Солдаты носили по лестнице из залитых комнат золоченую штофную мебель, картины, вазы, люстры, зеркала и кухонную посуду, домашнюю рухлядь дворцовой челяди. Великан с добродушным лицом, нагнувшись, как Атлас, под тяжестью, тащил на спине огромный кованый сундук, на нем кровать с подмоченной периною, а в зубах держал клетку с чижиком.
По одному из коридоров нельзя было пройти. Слышался топот копыт и ржанье. Лонгинов ступил в навоз: коридор превращен был в конюшню. Лошадей великой княгини Марии Павловны, стоявших на Дворцовой площади, выпрягли и втащили сюда, в первый этаж, чтоб спасти от воды.
На крутой и темной лестнице кто-то крикнул снизу грубым голосом, не узнав государыни:
– Куда лезете? Ходу нет: вода.
И почудилось ей, что невидимые струйки в темноте лепечут, плещут, как будто сговариваясь о чем-то грозном, – тоже как во сне.
Какие-то люди приносили что-то завернутое в белое.
– Что это? – спросила государыня.
– Утопленница, – ответили носильщики.
Валуева взвизгнула, готовая упасть в обморок: боялась покойников.
Когда прибежали на Комендантскую лестницу, то узнали, что государь здесь давеча был, но ушел в Эрмитаж, где с Миллионной большое судно прибило. Надо было бежать наверх по тем же лестницам, а по дороге опять кто-то крикнул, что государя нет во дворце – только что уехал на катере.
Пробегая через собственные покои, государыня увидела стол, накрытый к завтраку, и удивилась, что можно есть. Но Лонгинов успел захватить хлебец с ломтиком сыру и на бегу закусывал.

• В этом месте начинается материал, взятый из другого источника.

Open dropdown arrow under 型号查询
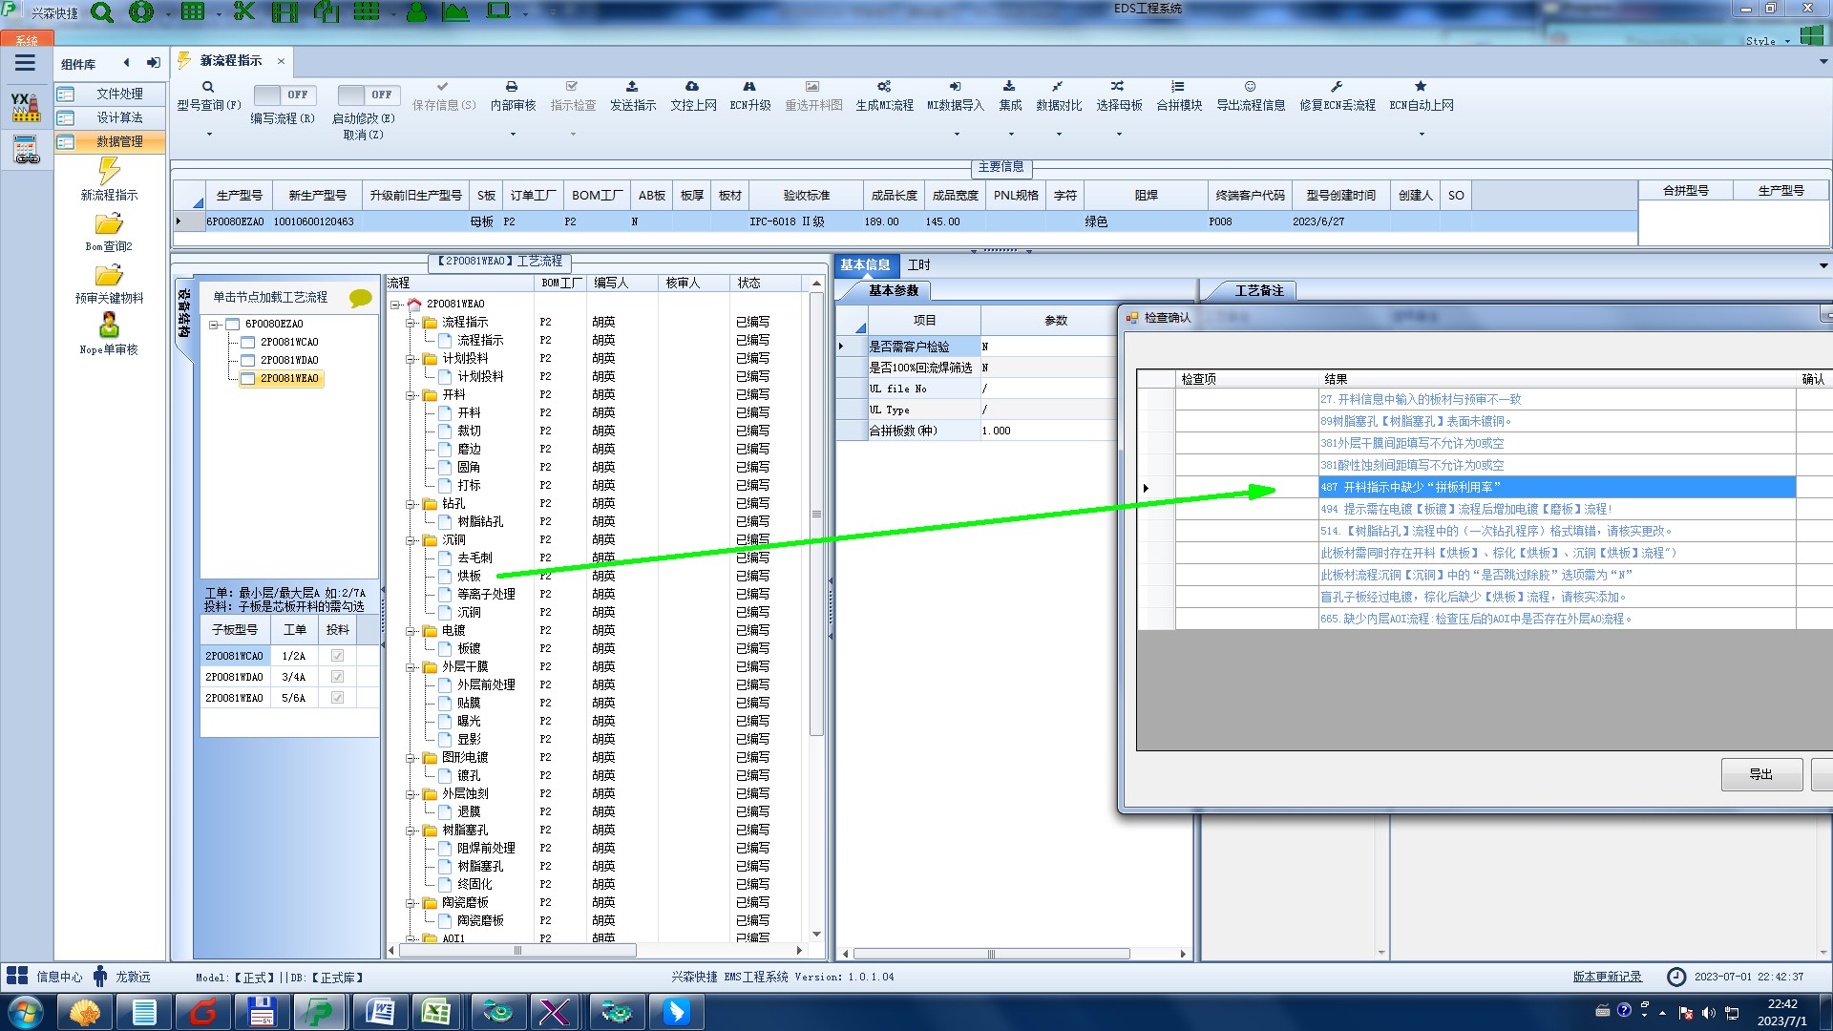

В больших парадных залах все еще было спокойно. За окном – кончина мира, а у окна два старичка камергера уютно беседуют о новом балете «Зефир и Флора».
Увидев государыню, склонили почтительно лысые головы.
Эти спокойные лица ее утешили было; но тотчас подумала: «Такие лица у таких людей будут и при кончине мира».
В голубой гостиной великая княгиня Александра Федоровна и фрейлина Плюскова стояли на диване, подобрав юбки.
– Ай! Ай! – визжала фрейлина. – Я сама видела, ваше высочество: тут их множество! По стенке ползут…
– Что такое?
– Крысы, ваше величество! Да какие злющие… Едва меня не укусили за ногу.
Валуева тоже взвизгнула и вскочила на диван: боялась крыс не меньше покойников.
– Снизу бегут, из подвалов да погребов, – шамкал старичок, сгорбленный, сморщенный, облезлый весь и как будто заплесневелый, похожий на мокрицу, отставной камер-фурьер Изотов.
– В бывшее семьсот семьдесят седьмого лета наводнение тоже крыс да мышей по всему дворцу столько размножилось, что блаженной памяти покойная государыня императрица Екатерина Алексеевна мышеловки сами ставить изволили…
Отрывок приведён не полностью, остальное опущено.